// the find
ArroyoSystems/arroyo
Distributed stream processing engine in Rust
Arroyo is a distributed stream processing engine that lets you run SQL against real-time data streams — Kafka, Kinesis, HTTP, filesystem sinks — with stateful operations like windows and joins. It ships as a single binary, runs locally or on Kubernetes, and is now the engine behind Cloudflare Pipelines. Target audience is teams who want Flink-level capability without the JVM tax or the operational complexity.
Single binary deployment is genuinely useful — no Zookeeper, no separate coordinator process to babysit. SQL-first design with DataFusion under the hood means the query planner is battle-tested, not home-rolled. Connector breadth is solid: Kafka, Kinesis, Iceberg, Delta Lake, MQTT, NATS, RabbitMQ, Redis — enough to cover most real-world pipelines without building adapters. State checkpointing with epoch-based recovery means pipelines survive restarts without replaying from the beginning.

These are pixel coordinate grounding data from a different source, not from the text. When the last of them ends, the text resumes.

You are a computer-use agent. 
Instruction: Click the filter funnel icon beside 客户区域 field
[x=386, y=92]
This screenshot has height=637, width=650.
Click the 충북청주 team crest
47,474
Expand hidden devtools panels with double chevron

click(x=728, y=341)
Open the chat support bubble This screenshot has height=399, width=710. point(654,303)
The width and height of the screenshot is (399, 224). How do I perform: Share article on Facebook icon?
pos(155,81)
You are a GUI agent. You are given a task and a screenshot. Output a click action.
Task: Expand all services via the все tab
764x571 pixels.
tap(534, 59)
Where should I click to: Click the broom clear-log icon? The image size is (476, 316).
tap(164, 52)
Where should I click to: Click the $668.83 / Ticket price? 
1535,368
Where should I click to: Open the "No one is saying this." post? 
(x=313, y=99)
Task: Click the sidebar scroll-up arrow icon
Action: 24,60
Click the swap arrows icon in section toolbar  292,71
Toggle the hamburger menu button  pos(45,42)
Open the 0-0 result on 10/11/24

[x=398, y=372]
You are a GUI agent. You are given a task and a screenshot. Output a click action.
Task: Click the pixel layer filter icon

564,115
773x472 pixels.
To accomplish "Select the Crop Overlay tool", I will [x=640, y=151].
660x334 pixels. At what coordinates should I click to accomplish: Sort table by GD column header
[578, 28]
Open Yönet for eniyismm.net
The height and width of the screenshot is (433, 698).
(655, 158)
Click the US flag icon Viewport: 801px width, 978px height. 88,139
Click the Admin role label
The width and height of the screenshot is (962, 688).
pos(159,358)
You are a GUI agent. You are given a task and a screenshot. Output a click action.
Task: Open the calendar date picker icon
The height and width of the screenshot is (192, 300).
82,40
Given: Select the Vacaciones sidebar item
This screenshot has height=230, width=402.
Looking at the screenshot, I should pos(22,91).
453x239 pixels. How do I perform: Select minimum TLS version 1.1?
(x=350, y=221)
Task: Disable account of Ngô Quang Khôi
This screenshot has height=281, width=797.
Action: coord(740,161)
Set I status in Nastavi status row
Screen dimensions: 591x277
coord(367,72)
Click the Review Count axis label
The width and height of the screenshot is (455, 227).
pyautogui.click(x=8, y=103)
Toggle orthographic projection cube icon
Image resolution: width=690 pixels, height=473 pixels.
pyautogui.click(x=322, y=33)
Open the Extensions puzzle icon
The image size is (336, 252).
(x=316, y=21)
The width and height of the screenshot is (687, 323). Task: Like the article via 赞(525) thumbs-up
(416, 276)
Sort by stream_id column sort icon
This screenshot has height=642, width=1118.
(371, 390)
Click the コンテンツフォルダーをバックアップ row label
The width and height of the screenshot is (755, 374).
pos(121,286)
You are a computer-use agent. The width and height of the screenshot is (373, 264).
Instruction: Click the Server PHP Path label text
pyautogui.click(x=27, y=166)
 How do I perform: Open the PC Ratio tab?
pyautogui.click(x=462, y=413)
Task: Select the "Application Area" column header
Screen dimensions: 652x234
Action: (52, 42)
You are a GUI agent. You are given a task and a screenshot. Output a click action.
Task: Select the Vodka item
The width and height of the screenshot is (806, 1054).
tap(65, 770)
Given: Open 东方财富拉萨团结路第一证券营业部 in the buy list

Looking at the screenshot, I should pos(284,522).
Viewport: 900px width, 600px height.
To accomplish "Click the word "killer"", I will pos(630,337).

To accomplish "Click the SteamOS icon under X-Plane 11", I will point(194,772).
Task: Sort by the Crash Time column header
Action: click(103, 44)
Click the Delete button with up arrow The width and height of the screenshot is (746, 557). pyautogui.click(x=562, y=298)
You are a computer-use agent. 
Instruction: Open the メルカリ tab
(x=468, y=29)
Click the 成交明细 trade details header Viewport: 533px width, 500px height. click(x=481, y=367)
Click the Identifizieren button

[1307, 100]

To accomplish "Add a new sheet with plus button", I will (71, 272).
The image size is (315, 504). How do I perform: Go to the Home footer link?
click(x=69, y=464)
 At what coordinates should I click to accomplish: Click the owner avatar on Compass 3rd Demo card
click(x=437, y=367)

The Cloudflare Pipelines tie-in is a double-edged sword: it signals commercial backing, but it also means the open-source roadmap will drift toward what Cloudflare needs, not what self-hosters need. Python and Java UDF support is absent — you write UDFs in Rust or not at all, which is a real barrier for data teams. Kubernetes scheduler is there but the docs around production topology (how many nodes, memory sizing for large state) are thin. Commit activity looks healthy now but the project has had quiet stretches; at ~5k stars it's still small enough that a pivot or acquisition could stall it.